A boycott is just a smaller version of a manbed.
Wife: I don’t think those fireworks look safe to use-
Me: [lighting fireworks] who you think I’m gonna believe? You, or Six-Fingered Pete?
I was arrested on suspicion of accessory to peeing in a pigpen but my lawyer says they’ll drop the charges if I squeal
The biggest mystery of our time
I’ve been sleeping w my laundry for like 4 days
We are dating
Air conditioning so extreme, you could grow penguins in the living room.
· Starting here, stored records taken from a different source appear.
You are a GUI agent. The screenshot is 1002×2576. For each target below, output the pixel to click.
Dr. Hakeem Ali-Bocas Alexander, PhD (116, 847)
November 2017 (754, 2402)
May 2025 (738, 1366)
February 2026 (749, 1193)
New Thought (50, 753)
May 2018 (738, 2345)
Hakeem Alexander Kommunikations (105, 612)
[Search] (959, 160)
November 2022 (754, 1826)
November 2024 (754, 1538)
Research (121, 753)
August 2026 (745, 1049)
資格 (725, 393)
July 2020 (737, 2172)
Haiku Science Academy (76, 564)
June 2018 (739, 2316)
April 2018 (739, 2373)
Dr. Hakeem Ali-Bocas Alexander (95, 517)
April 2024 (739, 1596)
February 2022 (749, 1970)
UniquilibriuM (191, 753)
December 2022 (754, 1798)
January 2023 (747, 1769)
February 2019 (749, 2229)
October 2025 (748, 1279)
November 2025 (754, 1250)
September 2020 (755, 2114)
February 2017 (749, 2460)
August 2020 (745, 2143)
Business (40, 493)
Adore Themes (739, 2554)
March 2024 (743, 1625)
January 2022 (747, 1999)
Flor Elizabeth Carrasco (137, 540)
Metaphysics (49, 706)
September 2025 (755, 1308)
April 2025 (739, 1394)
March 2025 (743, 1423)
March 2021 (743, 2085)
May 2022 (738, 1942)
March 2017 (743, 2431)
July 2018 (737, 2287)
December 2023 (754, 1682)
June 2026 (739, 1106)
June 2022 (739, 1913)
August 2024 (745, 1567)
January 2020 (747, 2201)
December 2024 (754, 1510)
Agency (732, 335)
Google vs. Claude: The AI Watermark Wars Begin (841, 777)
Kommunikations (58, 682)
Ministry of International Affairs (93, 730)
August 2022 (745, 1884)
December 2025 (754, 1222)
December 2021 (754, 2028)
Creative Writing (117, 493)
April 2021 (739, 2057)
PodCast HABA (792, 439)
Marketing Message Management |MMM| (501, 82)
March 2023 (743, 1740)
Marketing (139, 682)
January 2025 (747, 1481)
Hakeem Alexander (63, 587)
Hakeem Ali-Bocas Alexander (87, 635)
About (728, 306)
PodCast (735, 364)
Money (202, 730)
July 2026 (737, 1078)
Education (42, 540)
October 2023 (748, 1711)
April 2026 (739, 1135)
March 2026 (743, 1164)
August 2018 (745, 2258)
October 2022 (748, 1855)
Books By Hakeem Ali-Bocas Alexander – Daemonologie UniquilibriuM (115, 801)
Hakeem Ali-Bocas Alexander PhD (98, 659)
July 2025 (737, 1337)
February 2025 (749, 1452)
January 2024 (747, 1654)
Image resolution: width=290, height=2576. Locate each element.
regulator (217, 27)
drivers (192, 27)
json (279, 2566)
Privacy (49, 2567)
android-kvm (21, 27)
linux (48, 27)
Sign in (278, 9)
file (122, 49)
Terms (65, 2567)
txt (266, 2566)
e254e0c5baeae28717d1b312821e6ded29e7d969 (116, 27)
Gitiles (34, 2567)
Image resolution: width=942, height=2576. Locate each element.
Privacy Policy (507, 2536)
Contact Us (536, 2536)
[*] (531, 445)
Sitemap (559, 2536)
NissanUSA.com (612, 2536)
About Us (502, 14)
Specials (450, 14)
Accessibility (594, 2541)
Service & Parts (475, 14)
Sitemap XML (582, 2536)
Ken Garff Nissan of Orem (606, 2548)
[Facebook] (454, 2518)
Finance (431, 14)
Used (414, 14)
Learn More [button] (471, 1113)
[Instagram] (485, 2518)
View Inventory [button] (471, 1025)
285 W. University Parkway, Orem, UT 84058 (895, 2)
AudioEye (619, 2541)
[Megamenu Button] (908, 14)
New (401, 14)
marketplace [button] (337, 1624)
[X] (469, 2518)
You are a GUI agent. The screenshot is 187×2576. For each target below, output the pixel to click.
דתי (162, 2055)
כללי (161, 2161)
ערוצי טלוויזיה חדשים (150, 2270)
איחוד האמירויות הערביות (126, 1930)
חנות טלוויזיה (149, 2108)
me: can we go to the steakhouse?
him: stop calling the barn that. you’re making the cows nervous
Me: Gets something in eye
Brain: Quick stick your finger in there too
I never met a strawberry I didn’t like.
[at White Castle]
clerk: can I get your name
me: Carly
clerk: Carla?
me: Carly
clerk: Carleen?
me: no, Carly, like Carly Rae Jepsen[5 minutes later]
clerk: Ray Jepsen, order’s up!
WIFE: You know, you’re my best friend! Am I your best friend?
ME: [subtly exchanges knowing glance with our dog] Of course you are, sweetie
I am not lying, autocorrect just tried to change “first” to Furstenberg like wtf when I have ever texted Furstenberg?!?